— Dataset excerpts —

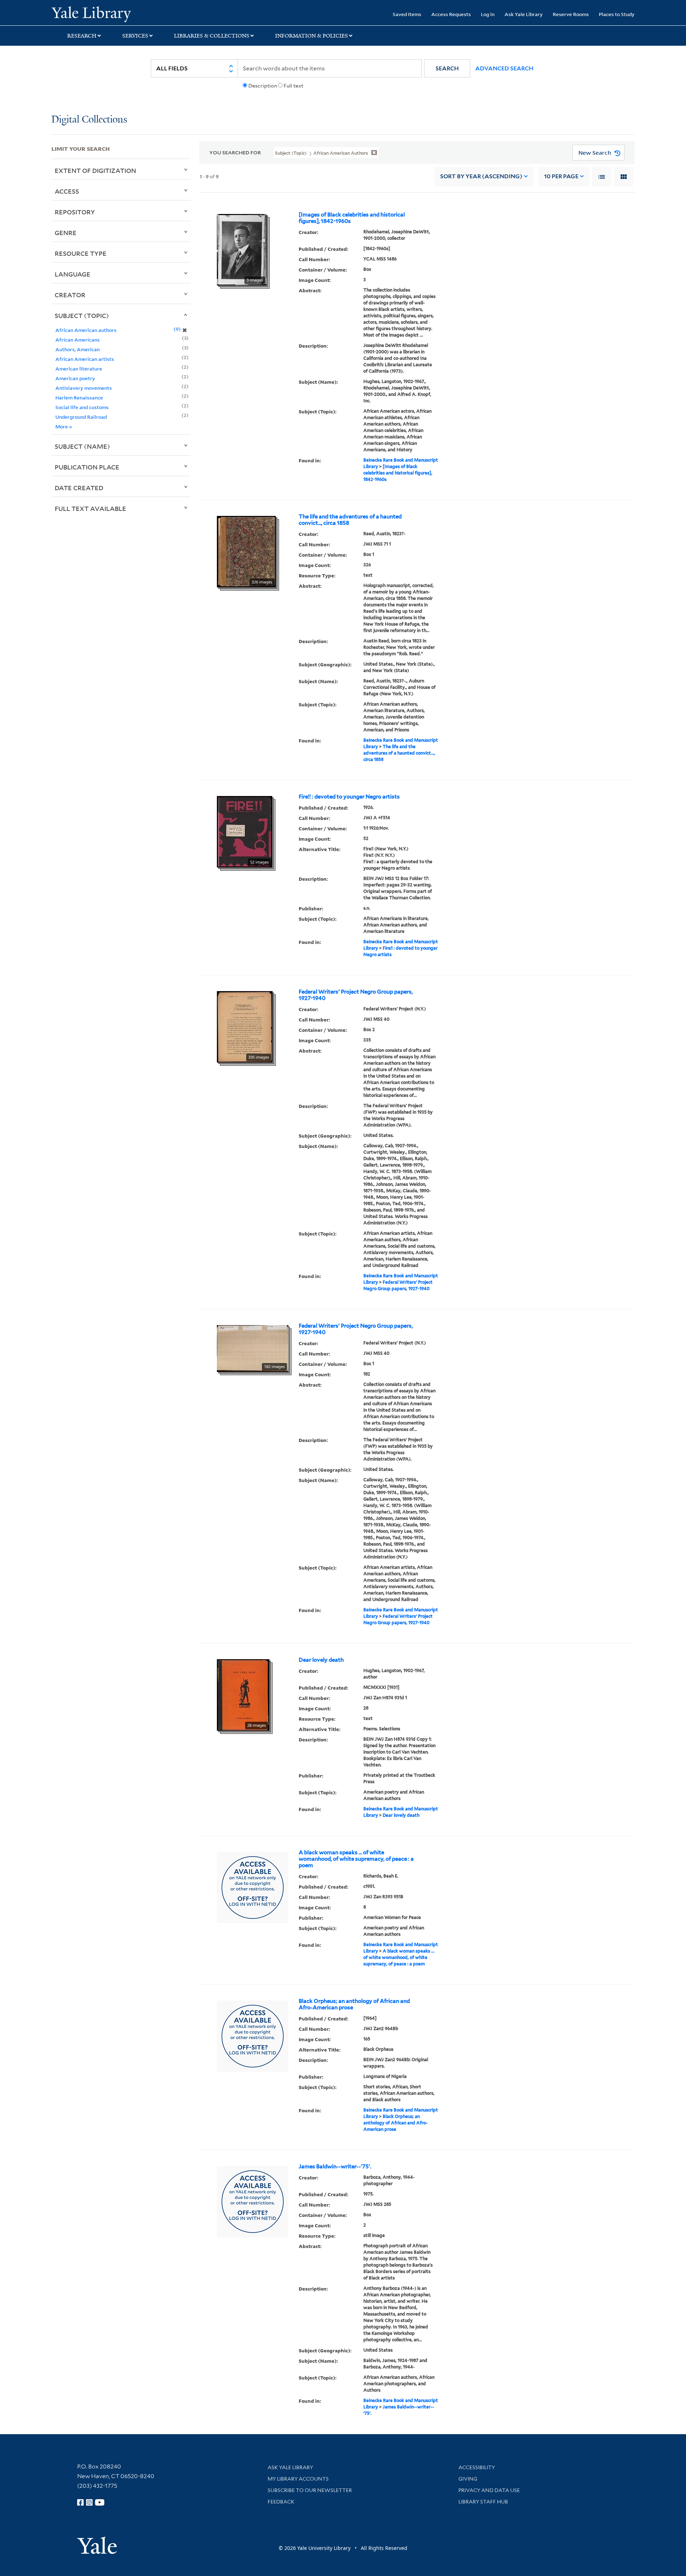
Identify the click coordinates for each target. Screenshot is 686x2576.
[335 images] (245, 1026)
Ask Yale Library (523, 14)
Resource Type (80, 253)
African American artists (84, 358)
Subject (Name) (82, 446)
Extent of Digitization (95, 170)
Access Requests (451, 14)
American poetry (75, 378)
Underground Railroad (81, 416)
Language (72, 274)
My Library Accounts (298, 2479)
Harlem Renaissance (79, 397)
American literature (78, 368)
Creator (70, 294)
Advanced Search (504, 68)
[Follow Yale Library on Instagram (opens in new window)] (89, 2502)
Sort (481, 176)
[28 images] (243, 1694)
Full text (293, 86)
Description (262, 86)
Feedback (281, 2502)
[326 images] (246, 551)
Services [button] (135, 35)
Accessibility (476, 2467)
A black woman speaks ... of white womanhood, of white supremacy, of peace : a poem (356, 1859)
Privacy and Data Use (489, 2490)
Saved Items (407, 14)
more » (63, 426)
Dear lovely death (321, 1660)
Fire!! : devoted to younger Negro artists (349, 797)
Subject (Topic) (82, 315)
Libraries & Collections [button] (211, 35)
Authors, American (77, 349)
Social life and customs (82, 407)
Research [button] (81, 35)
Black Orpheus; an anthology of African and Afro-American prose (354, 2004)
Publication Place (87, 467)
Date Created (79, 487)
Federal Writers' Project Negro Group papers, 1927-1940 (356, 995)
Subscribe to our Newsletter (310, 2490)
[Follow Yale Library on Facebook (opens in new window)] (80, 2502)
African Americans (77, 339)
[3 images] (242, 249)
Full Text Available (90, 508)
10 (561, 176)
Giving (467, 2479)
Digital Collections (89, 119)
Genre (65, 232)
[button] (447, 68)
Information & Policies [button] (311, 35)
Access (67, 191)
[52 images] (244, 831)
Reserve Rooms (571, 14)
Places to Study (617, 14)
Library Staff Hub (483, 2502)
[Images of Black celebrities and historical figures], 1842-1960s (352, 218)
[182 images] (252, 1348)
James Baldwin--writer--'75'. (335, 2166)
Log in (487, 14)
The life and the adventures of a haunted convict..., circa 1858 (350, 519)
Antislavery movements (83, 387)
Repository (75, 212)
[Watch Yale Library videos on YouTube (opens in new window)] (99, 2502)
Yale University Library (95, 14)
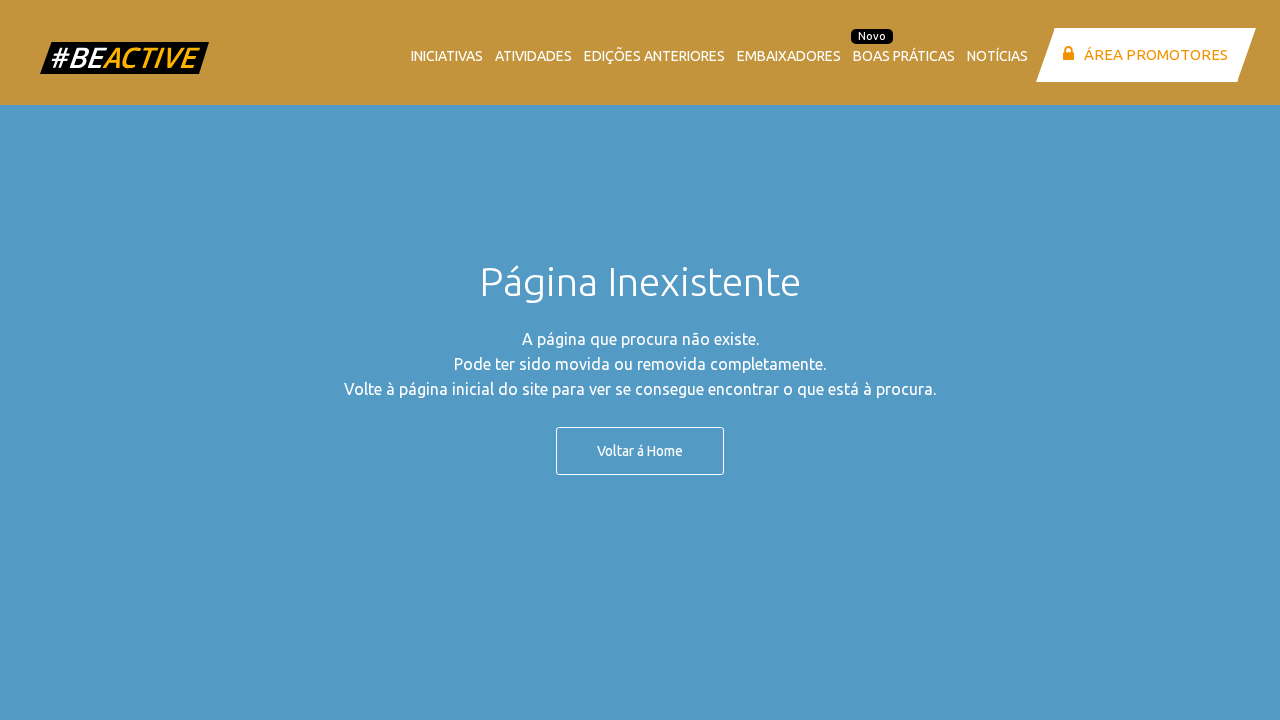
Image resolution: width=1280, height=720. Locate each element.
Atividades (533, 56)
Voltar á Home (640, 451)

— Exercise —
From the first line to the last, return the records exactly and leave the pictures behind.

— Task response —
Identify the click coordinates for each target. Screenshot is 686x2576.
[335 images] (245, 1026)
Ask Yale Library (523, 14)
Resource Type (80, 253)
African American artists (84, 358)
Subject (Name) (82, 446)
Extent of Digitization (95, 170)
Access Requests (451, 14)
American poetry (75, 378)
Underground Railroad (81, 416)
Language (72, 274)
My Library Accounts (298, 2479)
Harlem Renaissance (79, 397)
American literature (78, 368)
Creator (70, 294)
Advanced Search (504, 68)
[Follow Yale Library on Instagram (opens in new window)] (89, 2502)
Sort (481, 176)
[28 images] (243, 1694)
Full text (293, 86)
Description (262, 86)
Feedback (281, 2502)
[326 images] (246, 551)
Services [button] (135, 35)
Accessibility (476, 2467)
A black woman speaks ... of white womanhood, of white supremacy, of peace : a poem (356, 1859)
Privacy and Data Use (489, 2490)
Saved Items (407, 14)
more » (63, 426)
Dear lovely death (321, 1660)
Fire!! : devoted to younger Negro artists (349, 797)
Subject (Topic) (82, 315)
Libraries & Collections [button] (211, 35)
Authors, American (77, 349)
Social life and customs (82, 407)
Research [button] (81, 35)
Black Orpheus; an anthology of African and Afro-American prose (354, 2004)
Publication Place (87, 467)
Date Created (79, 487)
Federal Writers' Project Negro Group papers, 1927-1940 (356, 995)
Subscribe to our Newsletter (310, 2490)
[Follow Yale Library on Facebook (opens in new window)] (80, 2502)
African Americans (77, 339)
[3 images] (242, 249)
Full Text Available (90, 508)
10 (561, 176)
Giving (467, 2479)
Digital Collections (89, 119)
Genre (65, 232)
[button] (447, 68)
Information & Policies [button] (311, 35)
Access (67, 191)
[52 images] (244, 831)
Reserve Rooms (571, 14)
Places to Study (617, 14)
Library Staff Hub (483, 2502)
[Images of Black celebrities and historical figures], 1842-1960s (352, 218)
[182 images] (252, 1348)
James Baldwin--writer--'75'. (335, 2166)
Log in (487, 14)
The life and the adventures of a haunted convict..., circa 1858 (350, 519)
Antislavery movements (83, 387)
Repository (75, 212)
[Watch Yale Library videos on YouTube (opens in new window)] (99, 2502)
Yale University Library (95, 14)
Image resolution: width=1280, height=720. Locate each element.
Atividades (533, 56)
Voltar á Home (640, 451)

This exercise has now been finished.